Nearly 18.8 million Americans over age 18 suffer from major depression. Unfortunately, most people never seek treatment. Left undiagnosed and untreated, depression can worsen, lasting for years and causing untold suffering, and possibly even result in suicide.
Symptoms of depression include:
- Loss of enjoyment from things that were once pleasurable
- Loss of energy
- Feelings of hopelessness or worthlessness
- Difficulty concentrating
- Difficulty making decisions
- Insomnia or excessive sleep
- Stomachache and digestive problems
- Sexual problems (for example, decreased sex drive)
- Aches and pains (such as recurrent headaches)
- A change in appetite causing weight loss or gain
- Thoughts of death or suicide
- Attempting suicide
Depression is treatable.
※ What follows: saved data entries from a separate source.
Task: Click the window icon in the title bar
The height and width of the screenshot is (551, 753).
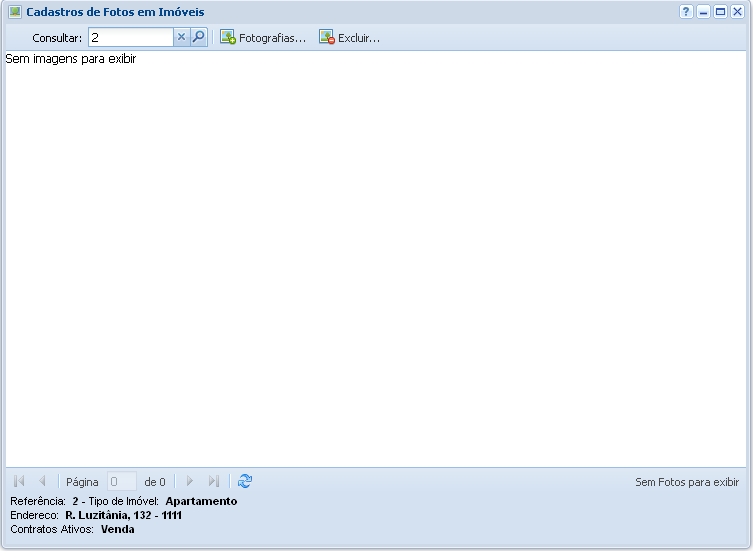Action: coord(15,12)
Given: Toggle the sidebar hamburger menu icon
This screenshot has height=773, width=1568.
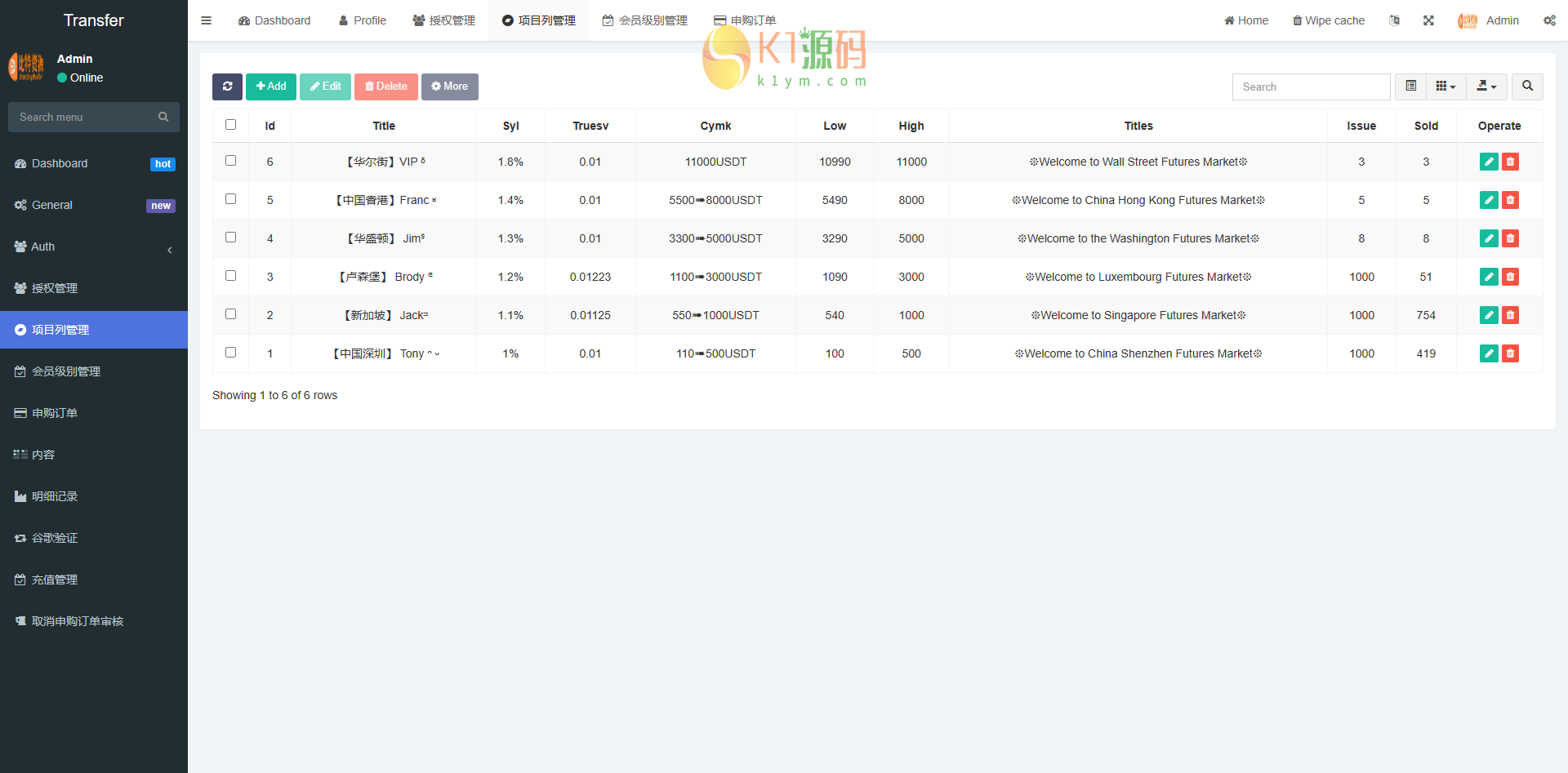Looking at the screenshot, I should 206,20.
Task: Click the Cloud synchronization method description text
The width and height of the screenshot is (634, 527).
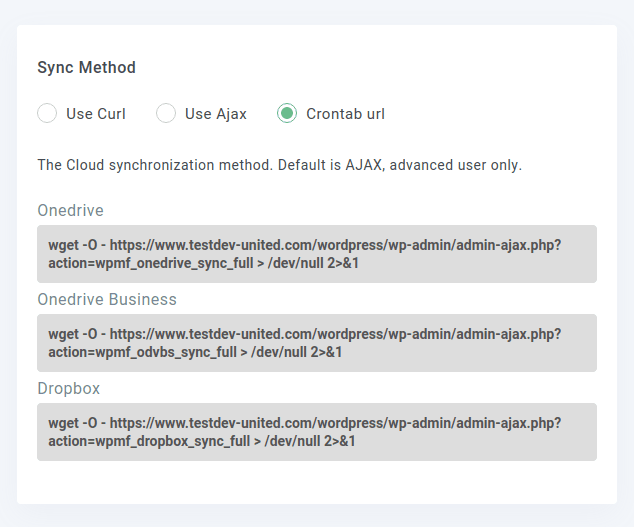Action: (280, 165)
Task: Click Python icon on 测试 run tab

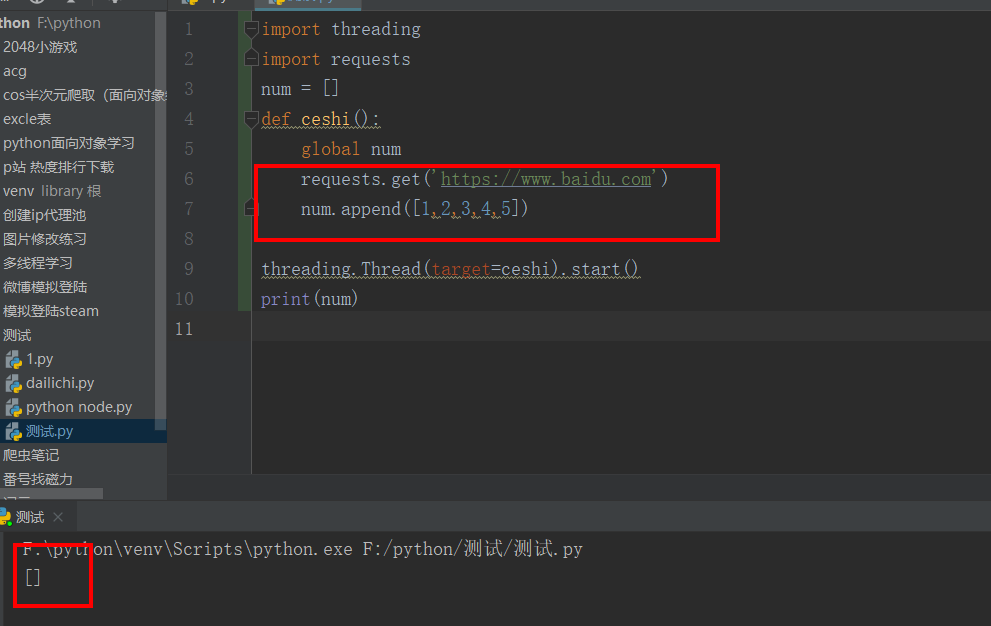Action: click(x=5, y=517)
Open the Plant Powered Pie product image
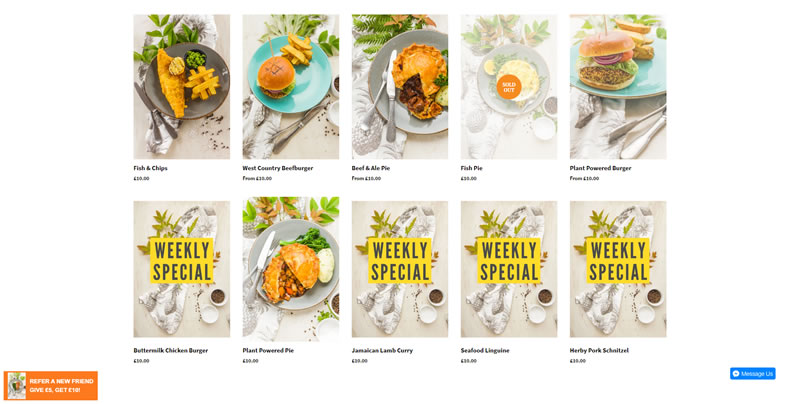The width and height of the screenshot is (800, 404). [x=291, y=269]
Treatment may include antidepressant medication, professional counseling such as cognitive-behavioral therapy and other forms of psychotherapy, or a combination of the two. It sometimes takes several attempts to find the medication and type of counseling that work best for you. It can take one to three months for medications to take their full effect, although they often begin to show signs of working more quickly. You and your health professional will work together to find the right treatment.
Depression carries a high risk of suicide. Anybody who expresses suicidal thoughts or intentions should be taken very, very seriously. Do not hesitate to call your doctor or a local suicide hotline immediately or 911.
In addition, the Substance Abuse and Mental Health Services Administration (SAMHSA) has a treatment locator and crisis hotline: 1-800-273-TALK (8255).